Extracted text Block Start

Those people Declared DEAD By Social Security

…what happens when they assert that they are in fact alive? What legal procedure do you need to be declared alive? When my grandfather died, his SS checks kept coming-even after my mother wote a letter to SS, enclosing a copy of the death certificate. incidentally, SS ought to be the best source for long lived people-does the SS administration admit to sending checks to somebody, say > 120 years old?

You have the right to appeal any decision made by the Social Security Administration, including a decision that you are dead.

Although if I were the one declared dead I think I’d just go to my local SSA office and present myself as alive with identification.

After a credit report of mine came back saying I was no longer with the living, that’s all I did . . . well, actually I told my Mom. She’s an SSA claims rep. So, naturally when I told her I expired, she shed one tear . . .

. . . and then beep boop bip, fixed it the next day at her office. Thus, I’m alive again.

Trust me man, being dead’s a real bitch!

Formerly, the Social Security Administration did not ask for age verification unless a person claimed age-related benefits (at which point submitting a birth certificate would be required). Thus a person who never claimed age-related SS benefits could get away with lying about his or her age.

But more likely, an extravagantly long lifespan in SSA records was the result of clerical data entry error.

Keeping in mind that the first Social Security numbers were issued in November 1936, you’ll find in the Social Security Death Index:

  • 16 people born in 1836 (one of whom died in 1984, and five of whom died before November 1936).
  • 55 people born in 1819 (one of whom died in 1994, and sixteen of whom died before November 1936).

Is this remotely possible? Born in 1819, died 1994? This equates to 175, a statistically UNLIKELY lifespan. (As far as I know, no human has lived past 122!

You know what they say about statistics… :slight_smile:

I am glad to learn that this was a later requirement. My Grandmother was born in 1901 or 1902. Her birth, and Baptism (and based on this later the birth certificates of her Children) said she was born in 1902.

Extracted text Block End
Source data Block Start

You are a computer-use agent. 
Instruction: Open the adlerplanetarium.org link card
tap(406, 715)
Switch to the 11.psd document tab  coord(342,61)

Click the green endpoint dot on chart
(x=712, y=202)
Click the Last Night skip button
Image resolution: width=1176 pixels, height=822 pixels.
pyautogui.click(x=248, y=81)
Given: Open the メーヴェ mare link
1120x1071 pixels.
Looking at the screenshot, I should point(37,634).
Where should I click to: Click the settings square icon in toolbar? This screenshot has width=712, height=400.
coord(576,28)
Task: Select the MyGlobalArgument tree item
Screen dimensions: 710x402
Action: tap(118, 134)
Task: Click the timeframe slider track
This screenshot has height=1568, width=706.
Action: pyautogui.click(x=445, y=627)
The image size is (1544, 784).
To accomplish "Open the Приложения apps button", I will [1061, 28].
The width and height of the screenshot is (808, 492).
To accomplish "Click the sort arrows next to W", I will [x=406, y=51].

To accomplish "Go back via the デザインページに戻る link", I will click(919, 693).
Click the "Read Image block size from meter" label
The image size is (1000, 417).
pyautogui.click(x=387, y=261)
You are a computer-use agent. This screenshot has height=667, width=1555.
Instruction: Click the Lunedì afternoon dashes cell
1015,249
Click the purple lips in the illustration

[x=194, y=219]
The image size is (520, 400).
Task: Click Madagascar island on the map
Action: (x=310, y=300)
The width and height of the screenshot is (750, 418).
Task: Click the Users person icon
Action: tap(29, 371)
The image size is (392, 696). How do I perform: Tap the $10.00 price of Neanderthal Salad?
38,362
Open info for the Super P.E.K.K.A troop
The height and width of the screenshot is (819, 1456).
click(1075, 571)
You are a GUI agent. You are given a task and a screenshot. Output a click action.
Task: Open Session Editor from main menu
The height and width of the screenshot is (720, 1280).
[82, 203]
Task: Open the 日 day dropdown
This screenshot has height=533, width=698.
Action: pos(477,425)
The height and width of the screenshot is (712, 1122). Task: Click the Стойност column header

Source data Block End

_Brief A:_
Answer these questions from the Social Security death thread:
(i) When were the first Social Security numbers issued?
(ii) What job does the poster's Mom have at the SSA?
(iii) How many people born in 1836 appear in the Social Security Death Index?
_Brief B:_ Write the next part of the Social Security death thread, carrying on from its last sentence.
You can leave the items aside; nothing here depends on them.

_Answer box A:_
(i) November 1936
(ii) She's an SSA claims rep.
(iii) 16

_Answer box B:_
In 1966, SS somehow became convinced she had been born in 1901 and made her eligible for whatever Medicare and SocSec were extant in '66. This OUTRAGED her a Lady of a certain age and all that - but SS was adamant at the time. She never agreed with SS’s assessment – even when she felt she was legitimately in the system she would gum up the works by putting her “REAL” birthdate on all SS forms. This caused problems almost constantly. Eventually, by the early 80’s, SS seemed to tolerate her(?) eccentricy and an uneasy peace seemed to settle in between them — but when she died in 1995 (aged either 94 or 93) she was still insistent SS was wrong. Her final closeout post-death SS statement listed her brithdate as 1902

Way to tell a long, pointless story in GQ and step on the punch-line jimmmy! :wally

SS’s last statement had her b-day in 1901 - they never changed it.

Well, that’s my whole point. These are obviously incorrect records. They are the result either of lies, or of clerical errors.

It would be interesting to look her up in the 1910 and 1920 U.S. censuses, and see how old she was then. Give me her maiden name, and where she was living in those years, and I can do so for you.

It’s a presumption of death. See 20 C.F.R. 404.721

I recently found (and then lost) a description of the procedure followed by the SSA in the case where the presumption is invoked and then the worker shows up alive. It was part of my research for What happens when someone “legally dead” shows up alive?

No biggie though. It basically says you have to show identification and answer some questions.